肾衰饮对CRF大鼠TLR4/MyD88/NF-κB信号通路及炎症状态的影响

Effect of shenshuaiyin on TLR4/MyD88/NF-κB signal pathway and inflammatory state in CRF rats

目的基于toll样受体(TLR)4/髓样细胞分化因子(MyD)88/核转录因子(NF)-κB信号通路探讨肾衰饮对慢性肾衰竭(CRF)大鼠炎症状态的干预机制。方法将60只SD大鼠,随机分成四组,分别为正常组、模型组、尿毒清组和肾衰饮组。进行4 w的干预治疗后,苏木素-伊红(HE)染色观察大鼠肾脏组织病理形态改变,检测血肌酐(Scr)、尿素氮(BUN),酶联免疫吸附试验(ELISA)检测大鼠血清白细胞介素(IL)-1β、IL-6、肿瘤坏死因子(TNF)-α水平,分别采用免疫组化法和Western印迹检测大鼠肾脏组织TLR4、MyD88、NF-κB蛋白表达。结果与正常组比较,模型组HE染色显示大鼠肾脏组织发生明显病理改变,血Scr、BUN、IL-1β、IL-6、TNF-α水平均显著升高(P<0.01),肾脏组织中TLR4、MyD88、NF-κB蛋白表达均显著升高(P<0.01);与模型组比较,尿毒清组和肾衰饮组肾脏组织病理改变明显改善,血清Scr、BUN、IL-1β、IL-6、TNF-α水平均显著降低(P<0.01),肾脏组织中TLR4、MyD88、NF-κB蛋白表达均显著降低(P<0.01)。结论肾衰饮能有效改善CRF大鼠的肾功能,其机制可能是抑制TLR4/MyD88/NF-κB信号通路从而抑制炎症反应发生,达到治疗CRF的目的。

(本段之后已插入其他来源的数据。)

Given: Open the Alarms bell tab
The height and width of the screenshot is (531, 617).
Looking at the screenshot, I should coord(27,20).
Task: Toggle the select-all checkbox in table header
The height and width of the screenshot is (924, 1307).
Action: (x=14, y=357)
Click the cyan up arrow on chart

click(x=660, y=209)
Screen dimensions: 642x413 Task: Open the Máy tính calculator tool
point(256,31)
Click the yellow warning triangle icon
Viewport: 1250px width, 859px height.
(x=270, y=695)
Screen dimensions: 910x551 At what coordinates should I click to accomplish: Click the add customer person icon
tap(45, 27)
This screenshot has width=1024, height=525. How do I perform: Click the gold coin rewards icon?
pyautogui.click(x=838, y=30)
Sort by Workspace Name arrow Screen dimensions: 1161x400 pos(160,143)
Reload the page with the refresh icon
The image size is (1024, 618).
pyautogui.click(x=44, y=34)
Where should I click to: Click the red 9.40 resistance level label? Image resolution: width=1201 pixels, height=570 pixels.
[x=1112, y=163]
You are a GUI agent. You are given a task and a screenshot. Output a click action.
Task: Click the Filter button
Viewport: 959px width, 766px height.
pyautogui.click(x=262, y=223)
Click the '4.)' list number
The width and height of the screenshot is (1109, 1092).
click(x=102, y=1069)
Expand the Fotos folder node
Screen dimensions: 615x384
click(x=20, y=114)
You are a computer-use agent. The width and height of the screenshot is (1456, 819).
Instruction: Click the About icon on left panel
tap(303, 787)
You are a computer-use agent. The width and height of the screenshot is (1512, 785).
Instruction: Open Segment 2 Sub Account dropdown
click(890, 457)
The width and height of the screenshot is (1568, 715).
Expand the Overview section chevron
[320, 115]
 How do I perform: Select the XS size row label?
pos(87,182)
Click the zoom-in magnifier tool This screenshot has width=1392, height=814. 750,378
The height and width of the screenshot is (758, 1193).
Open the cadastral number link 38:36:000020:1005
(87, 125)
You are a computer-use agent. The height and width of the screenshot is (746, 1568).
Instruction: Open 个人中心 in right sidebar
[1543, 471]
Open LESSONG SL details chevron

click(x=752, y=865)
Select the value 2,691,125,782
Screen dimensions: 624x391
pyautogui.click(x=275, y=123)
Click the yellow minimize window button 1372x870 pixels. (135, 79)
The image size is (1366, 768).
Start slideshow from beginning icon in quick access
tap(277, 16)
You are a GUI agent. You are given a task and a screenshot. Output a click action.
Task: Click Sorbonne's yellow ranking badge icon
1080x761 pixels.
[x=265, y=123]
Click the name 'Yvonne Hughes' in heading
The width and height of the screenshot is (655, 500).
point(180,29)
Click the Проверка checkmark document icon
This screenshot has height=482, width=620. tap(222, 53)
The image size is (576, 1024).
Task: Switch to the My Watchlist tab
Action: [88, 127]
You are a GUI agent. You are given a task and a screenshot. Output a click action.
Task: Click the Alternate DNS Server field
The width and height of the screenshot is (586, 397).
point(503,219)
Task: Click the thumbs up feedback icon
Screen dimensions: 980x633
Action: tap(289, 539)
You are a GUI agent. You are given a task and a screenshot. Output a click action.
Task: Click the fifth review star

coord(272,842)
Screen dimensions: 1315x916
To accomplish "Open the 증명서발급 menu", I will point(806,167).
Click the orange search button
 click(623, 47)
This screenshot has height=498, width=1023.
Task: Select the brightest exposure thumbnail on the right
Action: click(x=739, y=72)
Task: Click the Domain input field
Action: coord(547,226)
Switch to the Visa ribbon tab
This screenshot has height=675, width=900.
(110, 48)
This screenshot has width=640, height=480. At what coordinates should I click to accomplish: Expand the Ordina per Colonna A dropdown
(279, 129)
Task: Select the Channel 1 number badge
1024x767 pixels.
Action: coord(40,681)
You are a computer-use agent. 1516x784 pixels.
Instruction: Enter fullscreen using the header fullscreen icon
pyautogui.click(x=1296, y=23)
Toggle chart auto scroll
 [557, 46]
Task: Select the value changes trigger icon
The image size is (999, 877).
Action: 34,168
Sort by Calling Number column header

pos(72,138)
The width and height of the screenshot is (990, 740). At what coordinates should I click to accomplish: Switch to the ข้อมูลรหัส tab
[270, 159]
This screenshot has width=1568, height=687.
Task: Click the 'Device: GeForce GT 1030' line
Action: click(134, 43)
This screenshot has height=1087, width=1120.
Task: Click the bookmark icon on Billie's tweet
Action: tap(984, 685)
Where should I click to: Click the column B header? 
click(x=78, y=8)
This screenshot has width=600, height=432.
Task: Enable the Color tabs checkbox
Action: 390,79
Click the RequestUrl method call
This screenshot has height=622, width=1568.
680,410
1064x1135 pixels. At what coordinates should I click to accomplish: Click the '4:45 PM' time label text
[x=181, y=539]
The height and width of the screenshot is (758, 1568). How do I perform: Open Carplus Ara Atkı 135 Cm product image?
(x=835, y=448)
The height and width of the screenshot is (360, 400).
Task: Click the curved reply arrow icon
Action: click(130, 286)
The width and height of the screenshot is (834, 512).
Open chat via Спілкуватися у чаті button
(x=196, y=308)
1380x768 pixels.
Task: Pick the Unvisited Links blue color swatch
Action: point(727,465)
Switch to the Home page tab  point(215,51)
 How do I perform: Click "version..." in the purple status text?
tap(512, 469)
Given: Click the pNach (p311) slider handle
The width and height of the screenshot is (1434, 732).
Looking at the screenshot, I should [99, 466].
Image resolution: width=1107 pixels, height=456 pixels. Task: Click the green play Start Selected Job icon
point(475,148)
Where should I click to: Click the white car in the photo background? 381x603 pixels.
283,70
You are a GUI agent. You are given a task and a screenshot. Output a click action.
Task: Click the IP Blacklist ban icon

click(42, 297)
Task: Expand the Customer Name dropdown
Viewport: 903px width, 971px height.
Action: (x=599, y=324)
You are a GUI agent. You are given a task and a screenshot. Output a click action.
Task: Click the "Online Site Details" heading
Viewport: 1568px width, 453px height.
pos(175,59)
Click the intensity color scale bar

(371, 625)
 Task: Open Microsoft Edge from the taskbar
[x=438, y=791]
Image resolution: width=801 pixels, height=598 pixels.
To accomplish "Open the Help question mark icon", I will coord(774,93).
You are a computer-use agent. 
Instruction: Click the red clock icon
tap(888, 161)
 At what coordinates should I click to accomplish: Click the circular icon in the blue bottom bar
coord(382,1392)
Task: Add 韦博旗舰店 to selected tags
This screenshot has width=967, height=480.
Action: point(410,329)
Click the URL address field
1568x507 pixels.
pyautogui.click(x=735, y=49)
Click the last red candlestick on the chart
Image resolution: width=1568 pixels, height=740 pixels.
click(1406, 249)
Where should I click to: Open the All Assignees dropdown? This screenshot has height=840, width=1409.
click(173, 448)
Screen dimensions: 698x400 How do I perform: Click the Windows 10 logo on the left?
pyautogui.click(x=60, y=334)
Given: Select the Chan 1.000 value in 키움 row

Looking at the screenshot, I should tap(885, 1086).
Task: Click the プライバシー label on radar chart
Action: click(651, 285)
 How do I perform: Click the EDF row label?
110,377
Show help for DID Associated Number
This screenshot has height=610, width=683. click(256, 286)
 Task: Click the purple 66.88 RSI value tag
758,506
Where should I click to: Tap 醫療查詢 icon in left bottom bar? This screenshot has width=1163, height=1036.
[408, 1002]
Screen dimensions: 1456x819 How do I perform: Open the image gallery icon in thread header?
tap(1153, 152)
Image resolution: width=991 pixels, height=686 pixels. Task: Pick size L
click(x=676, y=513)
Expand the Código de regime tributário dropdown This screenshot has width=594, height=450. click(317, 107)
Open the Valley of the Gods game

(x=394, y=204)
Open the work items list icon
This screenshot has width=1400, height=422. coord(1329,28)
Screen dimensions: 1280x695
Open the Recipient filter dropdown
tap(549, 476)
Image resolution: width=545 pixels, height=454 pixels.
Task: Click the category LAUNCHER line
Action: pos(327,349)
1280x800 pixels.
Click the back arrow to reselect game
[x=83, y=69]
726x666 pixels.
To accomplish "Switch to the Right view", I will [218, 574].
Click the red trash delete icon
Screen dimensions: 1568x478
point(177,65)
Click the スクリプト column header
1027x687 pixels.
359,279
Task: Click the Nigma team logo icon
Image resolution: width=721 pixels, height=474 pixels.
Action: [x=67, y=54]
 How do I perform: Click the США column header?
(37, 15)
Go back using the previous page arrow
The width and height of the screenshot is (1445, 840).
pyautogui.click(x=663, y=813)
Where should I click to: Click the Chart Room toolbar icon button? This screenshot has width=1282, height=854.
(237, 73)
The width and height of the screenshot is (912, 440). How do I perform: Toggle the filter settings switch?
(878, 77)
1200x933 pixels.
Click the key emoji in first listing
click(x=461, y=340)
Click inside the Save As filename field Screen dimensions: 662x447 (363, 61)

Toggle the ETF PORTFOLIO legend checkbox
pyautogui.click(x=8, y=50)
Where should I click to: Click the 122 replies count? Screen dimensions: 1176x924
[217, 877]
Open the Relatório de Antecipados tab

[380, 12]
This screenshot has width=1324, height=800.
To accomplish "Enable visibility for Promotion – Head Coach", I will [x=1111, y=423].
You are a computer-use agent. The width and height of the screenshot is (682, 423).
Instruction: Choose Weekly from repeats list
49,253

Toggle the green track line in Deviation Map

Objective Based on the toll like receptor(TLR)4/myeloid differentiation factor(MyD)88/nuclear factor(NF)κB signaling pathway,the mechanism of shenshuaiyin on the inflammatory state of chronic renal failure(CRF)rats was explored.Methods 60 SD rats were randomly divided into normal,model,Niaoduqing and shenshuaiyin groups.After 4 weeks of intervention treatment,HE staining was used to observe the renal histopathology,the levels of serum creatinine(Scr)and urea nitrogen(BUN),the levels of serum interleukin(IL)-1β,IL-6,tumor necrosis factor(TNF)-αwere detected by ELISA and the levels of kidney tissue TLR4,MyD88 and NF-κB were detected by immunohistochemistry and Western blot.Results Compared with normal group,the renal tissue of rats had obvious pathological changes,the serum levels of Scr,BUN,IL-1β,IL-6,TNF-αwere significantly increased,and TLR4,MyD88,NF-κB protein in renal tissue were all increased in the model group(all P<0.01).Compared with model group,the pathological changes of renal tissue were significantly improved,and the serum levels of Scr,BUN and NF-κB were significantly improved,the levels of IL-1β,IL-6 and TNF-αwere all decreased,and TLR4,MyD88 and NF-κB protein in kidney were all decreased in the group of Niaoduqing and shenshuaiyin(all P<0.01).Conclusions Shenshuaiyin could effectively improve renal function in CRF rats,and its mechanism might be related to inhibiting TLR4/MyD88/NF-κB signal pathway to inhibit the occurrence of inflammatory reaction,so as to achieve the purpose of treating CRF.